■ Description of the task
Reproduce the passage on fintech bank charters word for word, everything from "The State Regulators" down to "an expensive process.".

[Reading passage Boundary: Start]

The Comptroller’s Licensing Manual Supplement clarifies that it is applicable to applications from fintech companies to charter a special purpose national bank that would engage in one or more of the core banking activities of paying checks or lending money but would not apply to those that take deposits, and would not be insured by the Federal Deposit Insurance Corporation (FDIC). Keep in mind that fintechs that seek a national bank charter and plan to take insured deposits are not eligible for this special purpose bank charter and would be required to obtain FDIC insurance and apply for a full-service national bank charter.

Special purpose national bank charters will be supervised by the OCC as all other national banks, under a scheduled supervisory cycle, including on-site examination and periodic off-site monitoring. The OCC sets high expectations for new charters, and as such, they will be subject to rigorous ongoing oversight to ensure that the bank’s management and the board of directors are properly executing their business strategy and the bank is meeting its performance goals. The charter will be subject to the same ratings framework, including applicable specialty ratings, as other national banks. The rating system, commonly referred to as CAMELS, assesses components of a bank’s performance including capital adequacy, asset quality, management, earnings, liquidity, and sensitivity to market risk, as well as specialty areas such as information technology, trust (if applicable), and consumer compliance.

While the OCC will review the application and issue the charter, depending on the structure of the fintech, other regulators, in addition to the OCC may have oversight and supervisory roles. There should not be surprises as the OCC should coordinate, as appropriate, with other regulators to facilitate consideration of any applications or approvals that may be required by those regulators.

Update on State Money Transmitter Licensing

The State Regulators continue to fight against the federal charter and work towards improving the state licensing process. While there have been certain improvements such as the standardization of parts of the licensing process related to IT, cybersecurity, business plan, background check and Bank Secrecy Act compliance by several states including Georgia, Illinois, Kansas, Massachusetts, Tennessee, Texas and Washington through the acceptance of findings of one of these states, and even as more states have migrated to NMLS, the initial state licensing and license maintenance still continues to be a regulatory maze and an expensive process.

On March 22, 2018, Arizona enacted a “regulatory sandbox program” to enable fintechs to obtain limited access to the market in the state to test innovative financial products or services without obtaining a license or other authorization that otherwise might be required. On July 18, 2018, Paul Watkins, who was formerly in charge of fintech initiatives at the Arizona Attorney General’s office, was named by CFPB Acting Director Mulvaney to serve as Director of the CFPB Office of Innovation.

[Reading passage Boundary: End]
[Source material Boundary: Start]

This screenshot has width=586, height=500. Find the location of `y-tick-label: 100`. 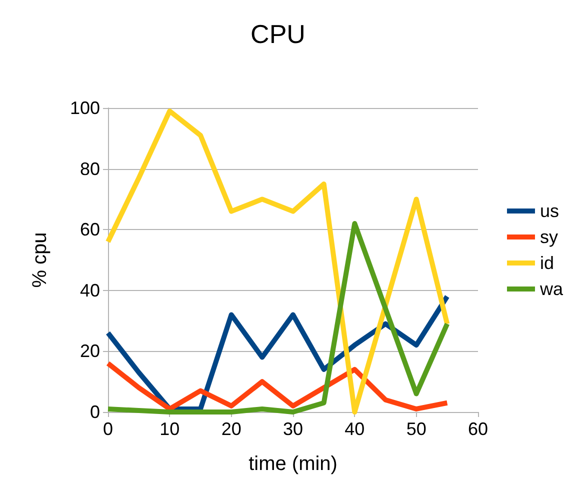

[Source material Boundary: End]

■ Answer section
The State Regulators continue to fight against the federal charter and work towards improving the state licensing process. While there have been certain improvements such as the standardization of parts of the licensing process related to IT, cybersecurity, business plan, background check and Bank Secrecy Act compliance by several states including Georgia, Illinois, Kansas, Massachusetts, Tennessee, Texas and Washington through the acceptance of findings of one of these states, and even as more states have migrated to NMLS, the initial state licensing and license maintenance still continues to be a regulatory maze and an expensive process.